4.1.1. Acquisition of Learning Features
Psychometric theory suggests that learners’ inherent potential can be inferred by analyzing their external responses. The objective of knowledge tracing is to track changes in learners’ knowledge states based on their historical responses to resources and predict their subsequent responses. However, traditional knowledge tracing approaches typically define the external response solely as the learner’s response to an exercise, which does not fully capture the complexity of real learning scenarios. For instance, learners with longer response times to a resource may indicate weaker mastery compared to those with shorter response times. Therefore, in this work, we aim to collect and analyze learners’ learning logs from online learning platforms, which contain valuable information about learners’ responses to various resources. These logs are divided into three primary categories: learner features, resource features, and response features, as shown in
Table 2. Learner features encompass personal and cognitive information about the learners, while resource features include information about the resources and derived information from them. Response features capture the learners’ behaviors resulting from their interactions with the resources. These features have a significant impact on tracing changes in learners’ knowledge states and predicting their performance. Thus, in our subsequent work, we endeavor to incorporate multiple features, including learner features, resource features, and response features, to enhance the knowledge tracing process.
Deep knowledge tracing models that incorporate multiple learning features have gained attention for their ability to consider various factors that influence learners’ knowledge states and performance. However, these models often treat these features as randomly matched or uniformly processed, leading to a lack of interpretability within the educational domain and overlooking the intrinsic connections between the features. For instance, KTMFF [
26] utilizes a multi-headed attention mechanism to integrate learning features such as knowledge point difficulty, learner ability, and response duration. While the model is data-driven and effective, it fails to provide an explanation for the underlying connections between these different learning features.
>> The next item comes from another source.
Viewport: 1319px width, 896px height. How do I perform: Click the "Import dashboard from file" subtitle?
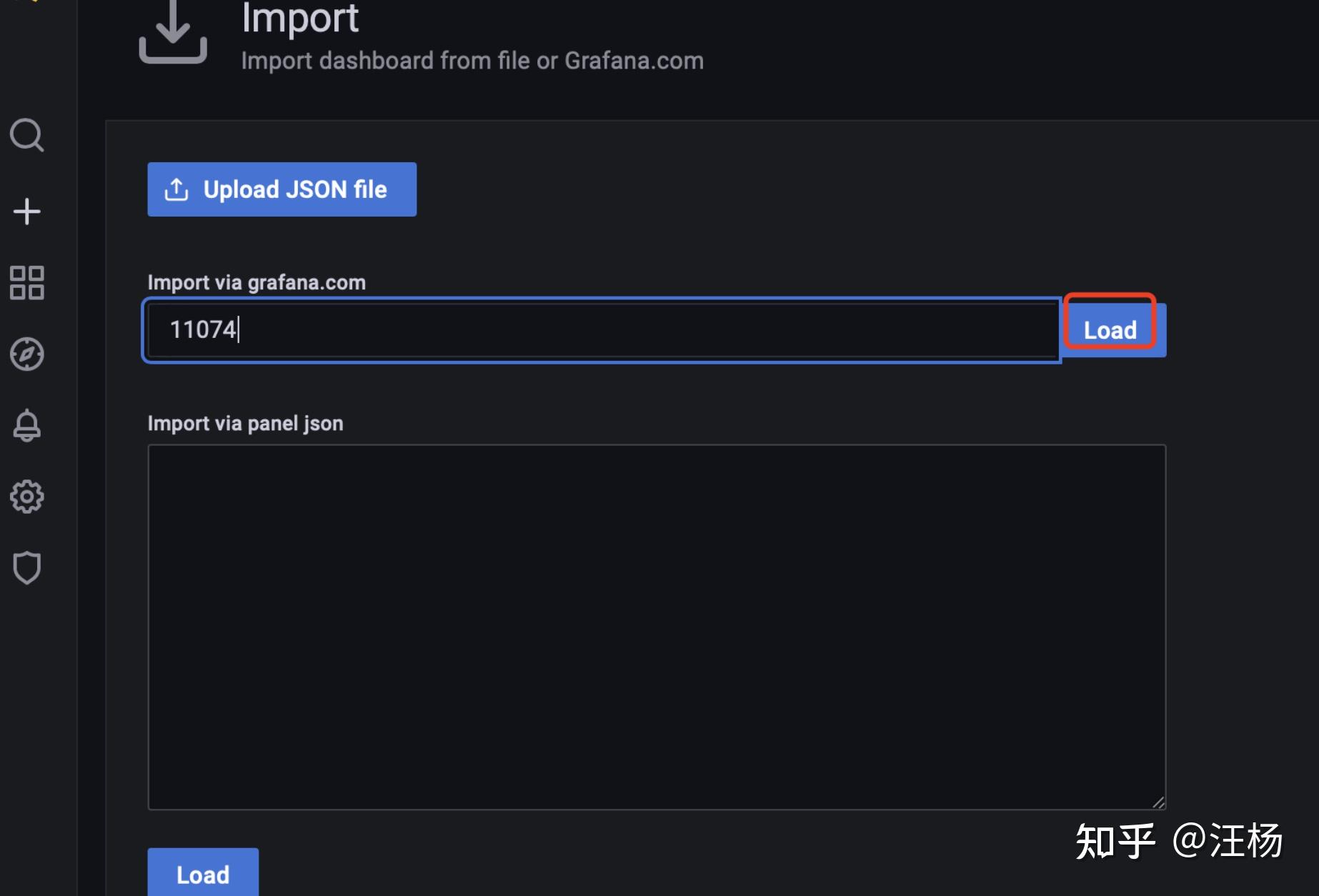pyautogui.click(x=472, y=61)
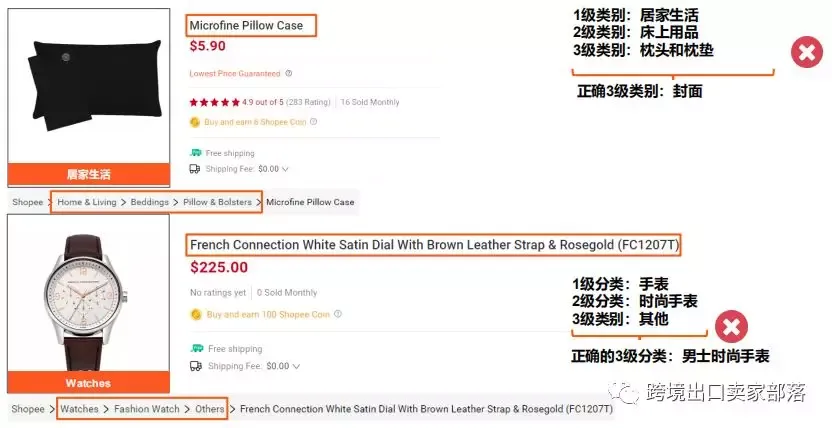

Item response theory, on the other hand, suggests that subjects’ responses and performance on test items are specifically related to their underlying features, highlighting the inherent link between features. In order to establish this intrinsic link, we have developed a LRR channel based on item response theory. However, we believe that the learners’ potential knowledge states are not solely determined by their responses to a given resource. Instead, they are also influenced by additional tapping information about the resource, as well as the learners’ personal and cognitive characteristics. Furthermore, the responses themselves should not be limited to simply correct or incorrect answers to exercises.
4.1.2. Construction of LRR Channels Based on Educational Hypotheses
To enhance the understandability and training effectiveness of the model, we perform feature engineering on the factors influencing learners’ knowledge states and performance before constructing LRR channels. This process involves transforming these features into categorical features, which we refer to as class features. The main objective of class features is to discretize the input learner features, resource features, and interaction features into numerical intervals, simplifying the complexity of the model input.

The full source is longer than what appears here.